Aujourd’hui, il n’est plus question de faire des beaux discours ; la situation est critique. Si l’on veut être simple et direct, on peut dire que la pauvreté c’est l’incapacité d’une personne ou d’une population de pourvoir en temps et lieu à ses besoins fondamentaux (alimentation, santé, éducation) de façon autonome et ceci pour la seule raison qu’elle n’en a pas les moyens. Ainsi, la réduction de la pauvreté est un moyen efficace pour sortir de ce fameux « cercle infernal de la pauvreté absolue ». Dans notre réflexion nous envisageons de voir quel rôle l’agriculture peut-elle jouer dans la lutte contre la pauvreté et le sous-développement dans le pays.

 

 

L’état de la population Haïtienne

 

Selon les statistiques, la population haïtienne est en pleine croissance ; de 6.4 millions en 1987, elle est passée en 2005 à 8.5 millions. En moins de 20 ans, elle s’est accrue de plus de 32 % ; donc une demande globale en termes de population qui, elle, n’a pas cessé de croître par rapport à une production nationale qui évolue en dent de scie à un rythme très faible.
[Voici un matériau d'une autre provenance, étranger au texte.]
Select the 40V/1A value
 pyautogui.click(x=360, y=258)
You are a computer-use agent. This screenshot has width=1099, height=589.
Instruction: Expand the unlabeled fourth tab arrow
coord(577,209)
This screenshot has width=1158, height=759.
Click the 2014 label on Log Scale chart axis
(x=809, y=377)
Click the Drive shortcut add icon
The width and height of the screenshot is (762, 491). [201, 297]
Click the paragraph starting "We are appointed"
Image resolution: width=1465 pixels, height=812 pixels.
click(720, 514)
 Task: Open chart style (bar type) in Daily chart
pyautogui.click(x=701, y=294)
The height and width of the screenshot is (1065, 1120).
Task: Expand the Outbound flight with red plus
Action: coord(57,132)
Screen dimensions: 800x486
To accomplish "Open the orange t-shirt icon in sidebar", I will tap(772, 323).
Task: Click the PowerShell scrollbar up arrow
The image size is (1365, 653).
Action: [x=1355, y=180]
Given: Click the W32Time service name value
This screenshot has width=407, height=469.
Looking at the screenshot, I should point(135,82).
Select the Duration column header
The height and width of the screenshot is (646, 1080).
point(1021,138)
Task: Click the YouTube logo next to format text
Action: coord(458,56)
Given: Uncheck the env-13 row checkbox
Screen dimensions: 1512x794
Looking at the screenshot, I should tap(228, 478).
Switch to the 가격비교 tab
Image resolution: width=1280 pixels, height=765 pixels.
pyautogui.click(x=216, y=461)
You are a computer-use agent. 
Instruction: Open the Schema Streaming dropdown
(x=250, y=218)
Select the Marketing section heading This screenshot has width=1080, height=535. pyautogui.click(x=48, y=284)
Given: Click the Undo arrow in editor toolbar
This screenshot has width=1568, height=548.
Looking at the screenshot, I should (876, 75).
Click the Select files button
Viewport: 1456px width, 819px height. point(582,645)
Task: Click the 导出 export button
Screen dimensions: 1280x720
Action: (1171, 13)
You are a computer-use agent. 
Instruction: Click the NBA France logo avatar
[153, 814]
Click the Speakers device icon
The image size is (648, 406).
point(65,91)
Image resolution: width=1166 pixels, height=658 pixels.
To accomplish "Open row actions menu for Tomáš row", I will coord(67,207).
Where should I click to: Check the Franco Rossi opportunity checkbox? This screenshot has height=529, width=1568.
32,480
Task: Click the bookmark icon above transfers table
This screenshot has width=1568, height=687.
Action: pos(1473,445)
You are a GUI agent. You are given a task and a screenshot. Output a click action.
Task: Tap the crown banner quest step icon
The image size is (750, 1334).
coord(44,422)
La population rurale quant à elle est passée de 72.47% à 61.23% durant la même période.

 

 

Cependant, il y a lieu de signaler dans ce cas un important phénomène de migration de la population rurale ; au delà même de ces chiffres, le déplacement est beaucoup plus important notamment vers les villes ou en République dominicaine tenant compte de l’accroissement global de la population. Toutefois, la majorité de la population haïtienne vit encore dans les milieux ruraux, soit plus de 60 %. Ainsi, le monde rural compte plus de 5 millions d’habitants ; alors chacun peut se demander quel est le poids de ces gens dans le développement d’Haïti et quelles seront les conséquences sur les villes si rien n’est fait pour bloquer le déplacement de cette masse de gens qui ont les yeux rivés sur les grandes villes et qui restent croire qu’il fait bien mieux de vivre ailleurs que sur les exploitations agricoles.